Hubert Védrine: Wir waren erleichtert und stolz. Erleichtert, weil jahrzehntelang die Wiedervereinigung Deutschlands unmöglich schien oder nur um den Preis eines fürchterlichen Kriegs in Europa. Das war eines der großen Probleme in den Ost-West-Beziehungen, allerdings zu einem viel früheren Zeitpunkt. Als wir diese Phase hinter uns gelassen hatten, stellte sich jedoch selbst für jemanden wie Mitterand, der die Wiedervereinigung vorhergesehen hatte, die Frage: Wie können wir das bewerkstelligen?
Mitterrand hatte schon 1981 zu Helmut Schmidt gesagt, dass die Sowjetunion spätestens in 15 Jahren so geschwächt wäre, dass sie die Wiedervereinigung Deutschlands nicht verhindern könnte. Helmut Schmidt sagte damals, dass er Mitterand gerne glauben wolle, das wohl aber nicht mehr erleben werde. Da hat er sich wohl geirrt.
Mitterrand hatte sich nie die Frage gestellt, ob er für oder gegen die Wiedervereinigung wäre. Das wäre dumm gewesen. Er sah sie als eine normale Entwicklung an, sie würde kommen, sollte aber reibungslos laufen.
Burkhard Birke: Präsident Mitterrand ist jedoch im Dezember 1989 noch in die DDR und später in die Sowjetunion gereist, da hatte man doch den Eindruck, dass er bezüglich einer raschen Wiedervereinigung Deutschlands sehr zögerlich war.
"Mitterand hatte die Wiedervereinigung sehr früh kommen sehen"
Hubert Védrine: Man darf die Position François Mitterrands nicht mit der von Frau Thatcher verwechseln. Mitterand hatte die Wiedervereinigung sehr früh kommen sehen. In Absprache mit Bundeskanzler Helmut Kohl hatte er Reisen durch ganz Osteuropa geplant, auch in die DDR.

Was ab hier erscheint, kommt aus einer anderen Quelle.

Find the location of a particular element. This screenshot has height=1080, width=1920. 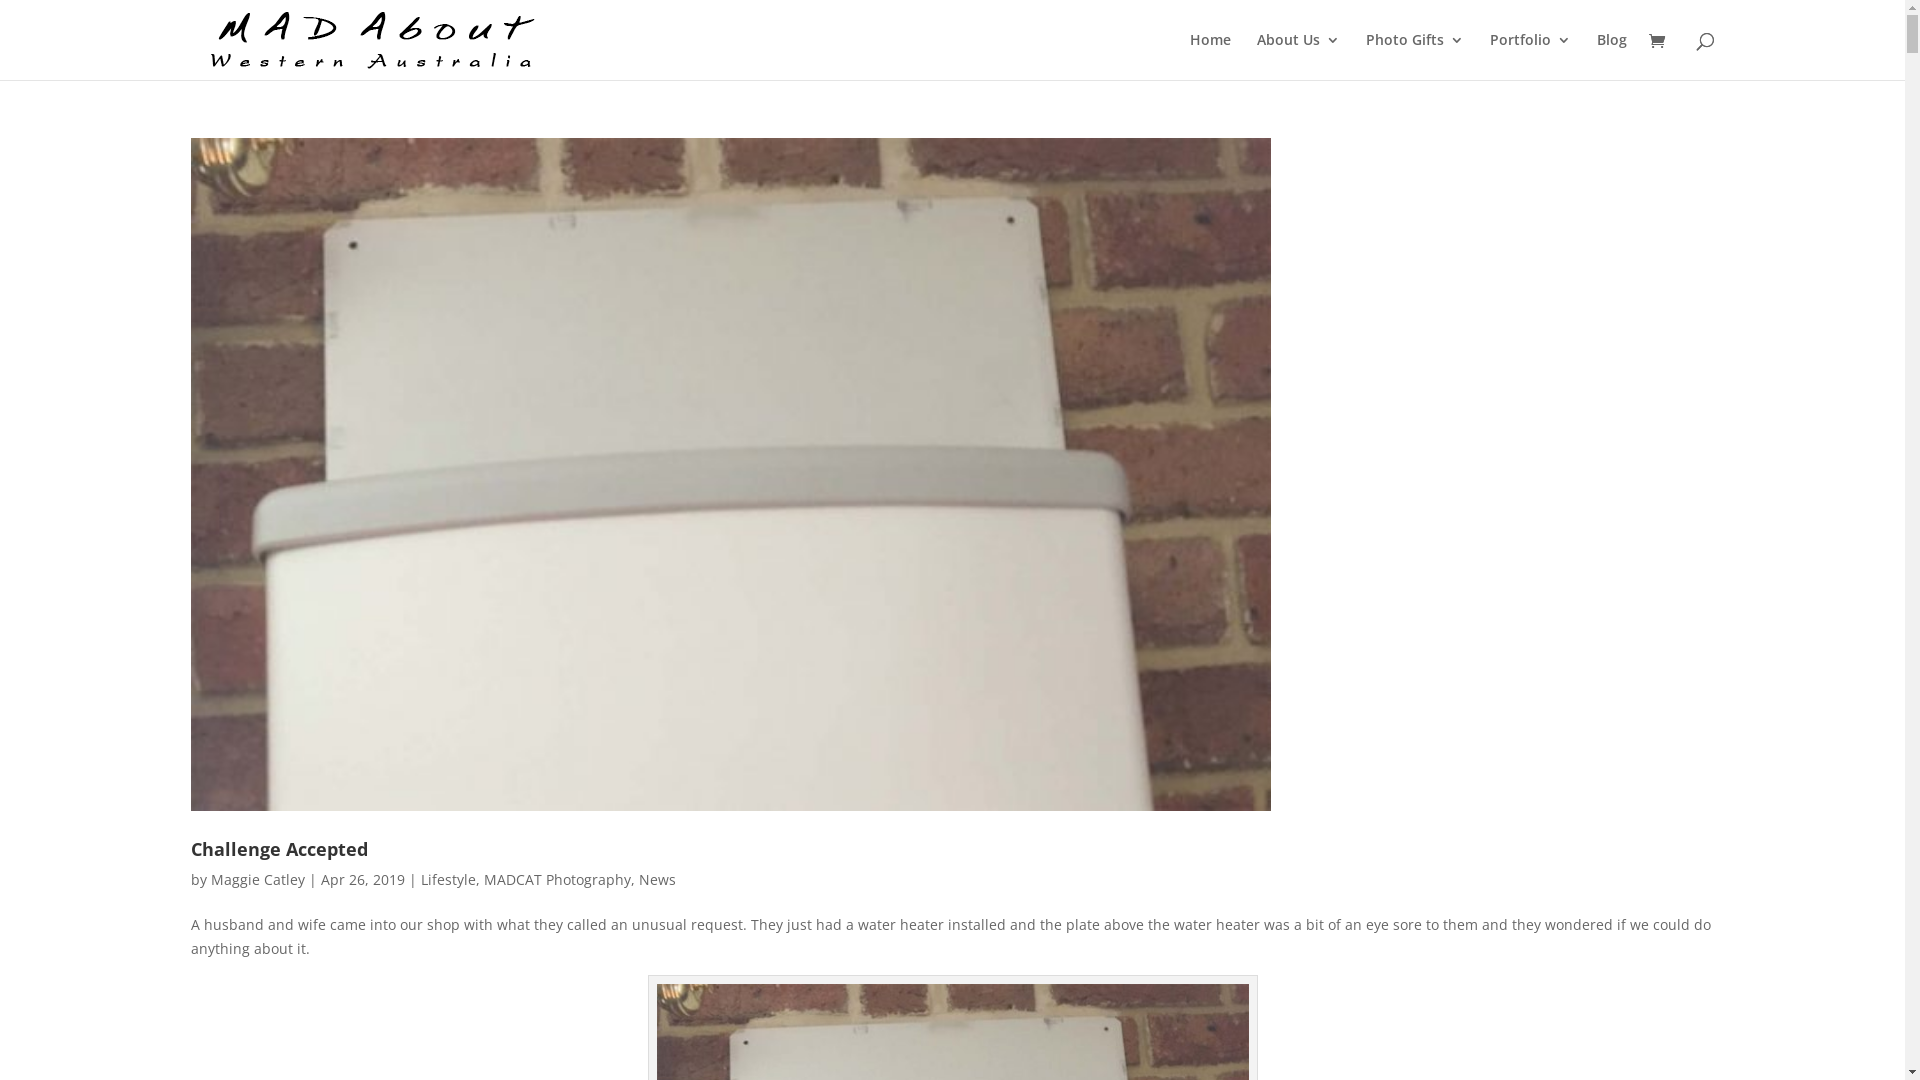

Challenge Accepted is located at coordinates (278, 849).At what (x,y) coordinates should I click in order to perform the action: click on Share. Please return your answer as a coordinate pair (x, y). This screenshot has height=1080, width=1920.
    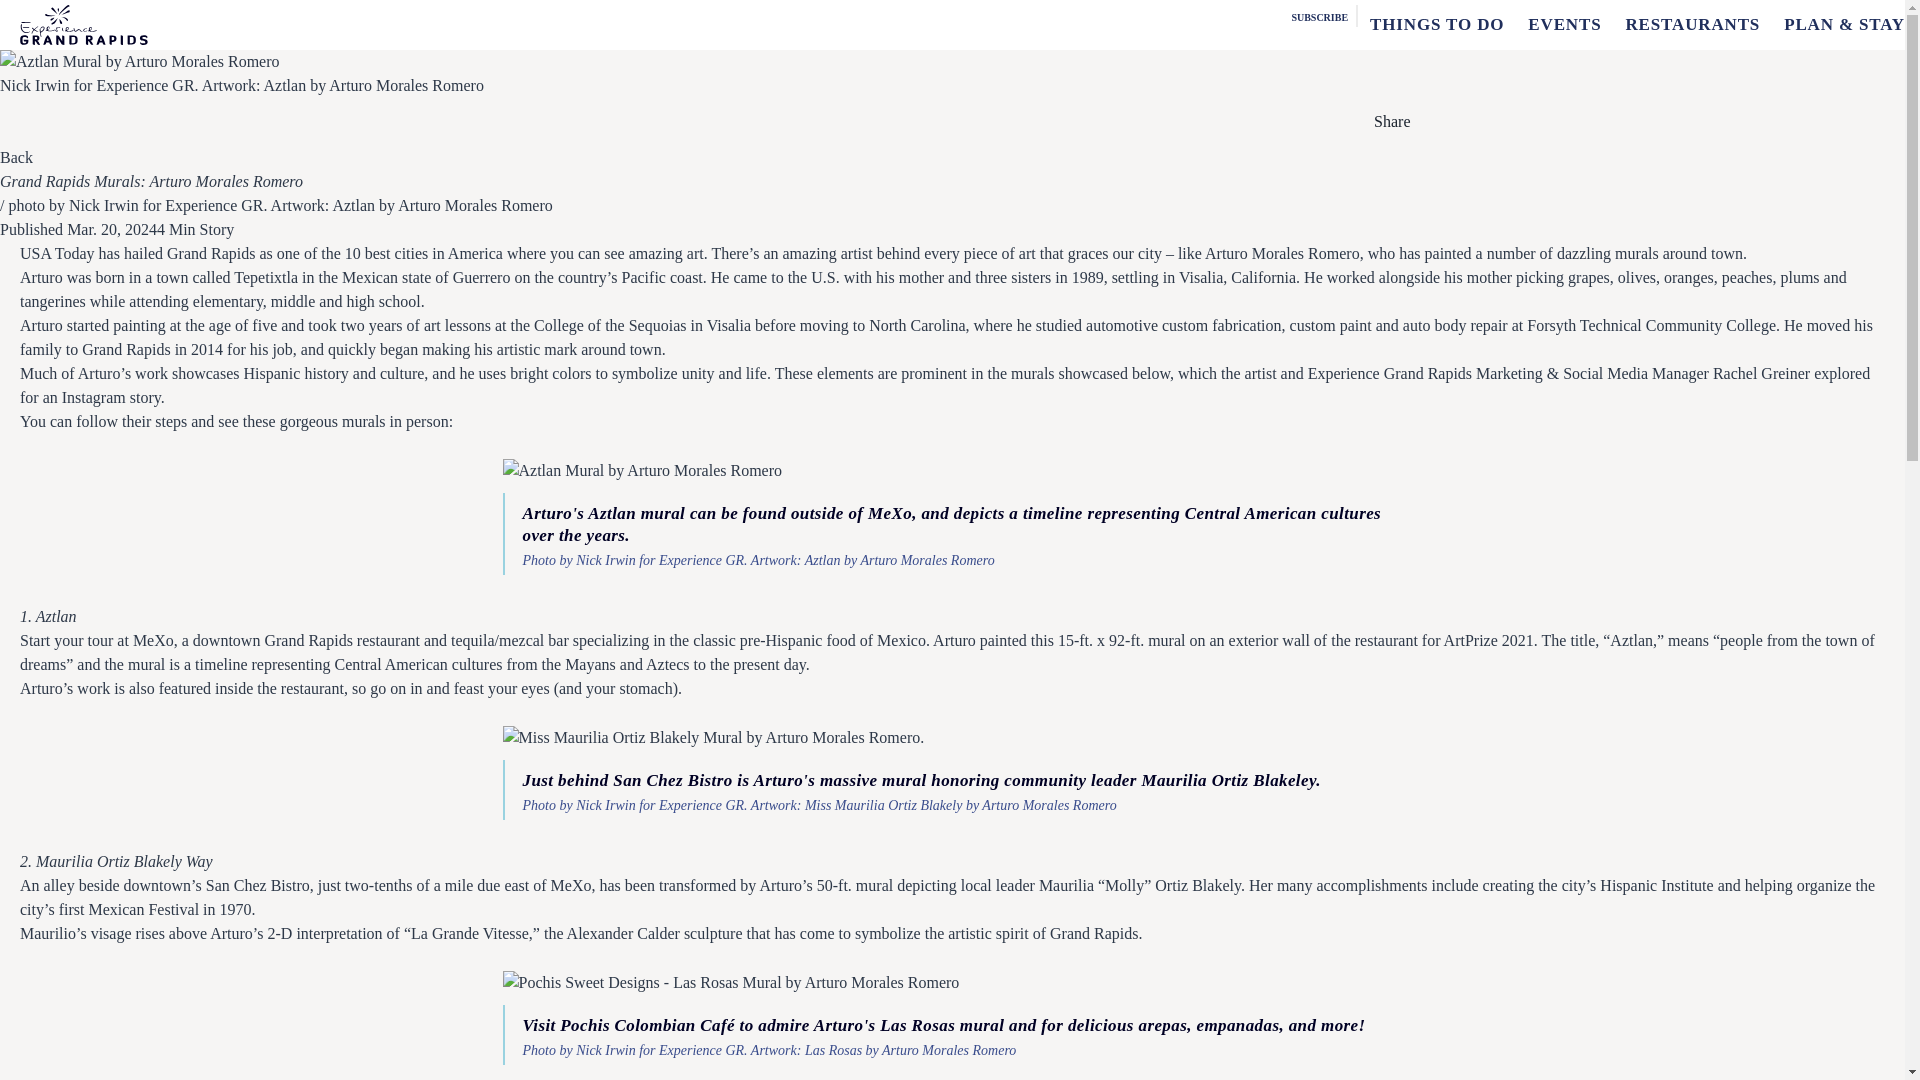
    Looking at the image, I should click on (1388, 122).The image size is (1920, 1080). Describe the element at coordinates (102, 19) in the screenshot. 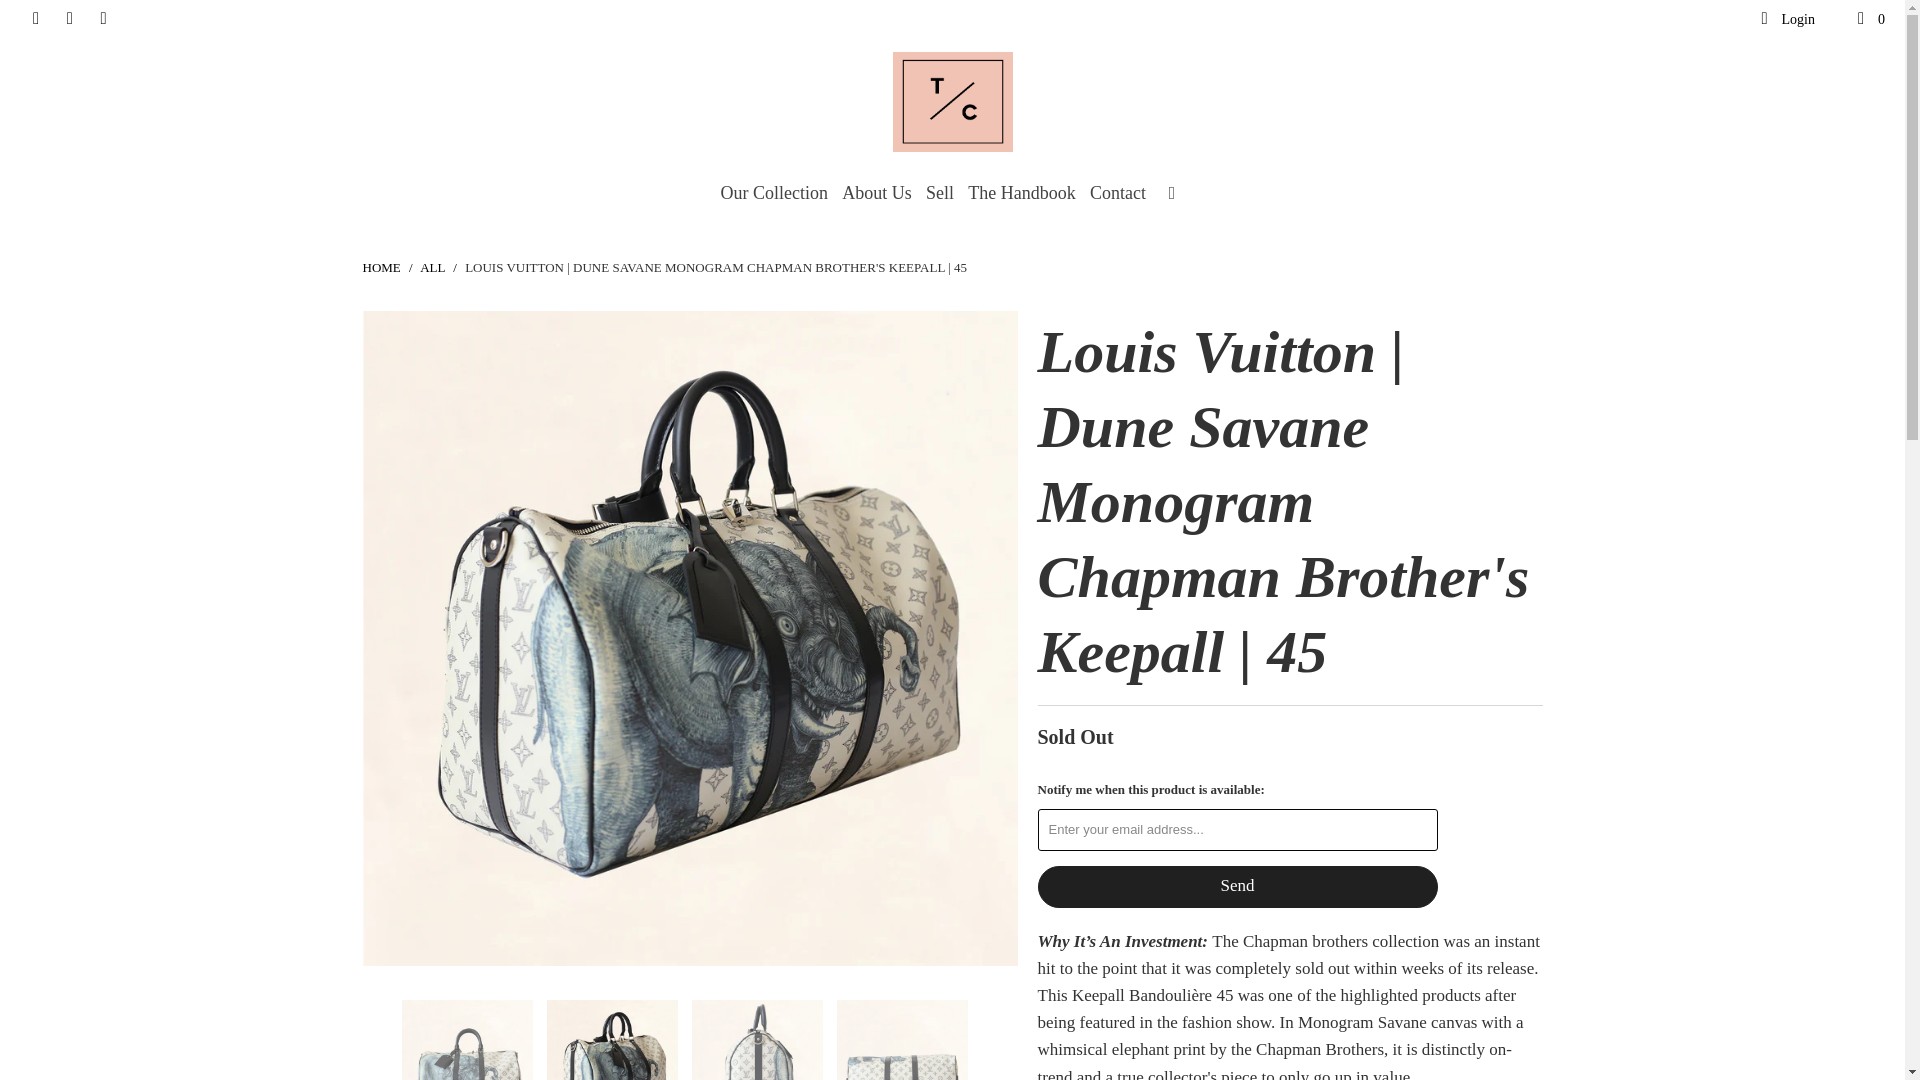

Natürlich hatte er sich die Frage gestellt, ob er angesichts der sich überschlagenden Ereignisse fahren sollte. Damals sah es jedoch so aus, als würde die DDR noch einige Jahre existieren. Deshalb erschien es sinnvoll, Deutschland beim Übergangsprozess zu helfen. Präsident Mitterrand fährt also nach Ostberlin und der amerikanische Präsident Bush findet das so sinnvoll, dass er seinen Außenminister James Baker wenige Tage später ebenfalls losschickt, um dieselben Leute zu treffen, und ihnen das Gleiche zu erzählen. Im Dezember 1989 rechnen alle noch mit einem eher langwierigen Übergangsprozess.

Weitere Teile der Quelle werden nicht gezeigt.